Rashid’s account of the mediaeval route from Baltistan to Yarkand (now in the Chinese province of Xinjiang) has its roots in Francoise Bernier’s Travels in the Mogul Empire. A wandering French doctor who found service at the court of Aurangzeb, Bernier explains why the older trading route between Kashmir and Tartary (as it was then known) by way of the un-glaciated Karakoram Pass was abandoned on the order of the ruler of Ladakh. A new route, reports Bernier, was established from Skardu to Kashgar and Yarkand by way of the Muztagh Pass. For Rashid, the idea that caravans were routinely crossing a heavily glaciated, high-altitude pass was the germ of an expedition.

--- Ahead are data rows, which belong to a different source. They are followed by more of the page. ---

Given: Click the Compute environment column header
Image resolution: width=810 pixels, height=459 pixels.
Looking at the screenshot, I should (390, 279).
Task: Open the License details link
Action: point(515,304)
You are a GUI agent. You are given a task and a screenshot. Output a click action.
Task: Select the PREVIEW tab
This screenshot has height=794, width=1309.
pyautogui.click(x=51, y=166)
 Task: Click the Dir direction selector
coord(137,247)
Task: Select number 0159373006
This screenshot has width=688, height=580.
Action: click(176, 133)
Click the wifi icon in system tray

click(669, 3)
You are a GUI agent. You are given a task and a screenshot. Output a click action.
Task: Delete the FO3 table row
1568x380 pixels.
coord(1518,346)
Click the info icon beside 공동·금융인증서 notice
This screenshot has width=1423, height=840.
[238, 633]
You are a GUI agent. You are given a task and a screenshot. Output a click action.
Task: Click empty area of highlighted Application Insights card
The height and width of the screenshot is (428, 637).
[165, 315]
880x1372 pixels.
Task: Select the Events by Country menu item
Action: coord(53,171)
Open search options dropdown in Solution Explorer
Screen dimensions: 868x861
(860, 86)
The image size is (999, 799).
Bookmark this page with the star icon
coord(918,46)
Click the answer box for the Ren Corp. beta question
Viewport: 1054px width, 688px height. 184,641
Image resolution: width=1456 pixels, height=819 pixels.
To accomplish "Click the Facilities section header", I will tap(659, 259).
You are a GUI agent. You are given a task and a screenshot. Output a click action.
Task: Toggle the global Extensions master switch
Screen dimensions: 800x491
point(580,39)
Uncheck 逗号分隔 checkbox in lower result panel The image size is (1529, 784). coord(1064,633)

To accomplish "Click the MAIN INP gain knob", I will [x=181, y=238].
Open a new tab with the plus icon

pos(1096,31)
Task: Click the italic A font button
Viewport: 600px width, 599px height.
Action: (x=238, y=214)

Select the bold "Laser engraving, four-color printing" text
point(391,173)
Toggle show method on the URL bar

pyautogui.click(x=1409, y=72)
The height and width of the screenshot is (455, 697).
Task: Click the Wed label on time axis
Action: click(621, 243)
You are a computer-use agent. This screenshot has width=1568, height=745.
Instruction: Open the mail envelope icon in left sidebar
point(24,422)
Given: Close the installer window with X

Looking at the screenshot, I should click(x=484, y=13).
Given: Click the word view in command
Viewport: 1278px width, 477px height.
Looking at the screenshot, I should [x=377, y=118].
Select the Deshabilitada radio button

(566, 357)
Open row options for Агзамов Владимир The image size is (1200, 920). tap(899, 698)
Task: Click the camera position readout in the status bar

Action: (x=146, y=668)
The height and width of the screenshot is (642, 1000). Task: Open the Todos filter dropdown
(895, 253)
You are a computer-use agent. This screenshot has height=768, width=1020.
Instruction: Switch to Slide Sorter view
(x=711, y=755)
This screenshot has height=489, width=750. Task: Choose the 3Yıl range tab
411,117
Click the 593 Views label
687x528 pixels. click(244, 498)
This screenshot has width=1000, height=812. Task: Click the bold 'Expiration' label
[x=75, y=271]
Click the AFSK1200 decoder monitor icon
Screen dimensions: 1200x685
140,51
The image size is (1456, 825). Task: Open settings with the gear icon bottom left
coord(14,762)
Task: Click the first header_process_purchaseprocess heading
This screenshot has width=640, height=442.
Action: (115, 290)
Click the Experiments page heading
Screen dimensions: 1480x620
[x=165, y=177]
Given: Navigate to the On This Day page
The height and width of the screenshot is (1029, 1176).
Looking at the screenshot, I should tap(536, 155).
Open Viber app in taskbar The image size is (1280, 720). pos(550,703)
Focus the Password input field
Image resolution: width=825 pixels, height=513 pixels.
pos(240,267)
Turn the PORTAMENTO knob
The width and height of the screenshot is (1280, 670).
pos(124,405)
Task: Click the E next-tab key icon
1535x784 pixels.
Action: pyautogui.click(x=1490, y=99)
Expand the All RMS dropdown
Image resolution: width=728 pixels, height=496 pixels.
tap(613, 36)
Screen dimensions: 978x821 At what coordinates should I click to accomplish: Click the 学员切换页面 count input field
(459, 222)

This route was abandoned in the late eighteenth century once the glacier became impassable, but another route was reconnoitered by way of the Panmah and Chiring glaciers across what became known as the “new” or West Muztagh Pass. The difficulties of travel across such harsh terrain for several weeks at a time and the dire warnings of paths haunted by Hunzakut brigands did nothing to deter an entire school of Victorian explorers and cartographers — H. H. Godwin-Austen, Godfrey T. Vigne, and Francis Younghusband among them — from venturing into the Muztagh-Karakoram area. This was also, after all, the era of the Great Game, and Rashid draws knowledgably on a rich corpus of exploration literature.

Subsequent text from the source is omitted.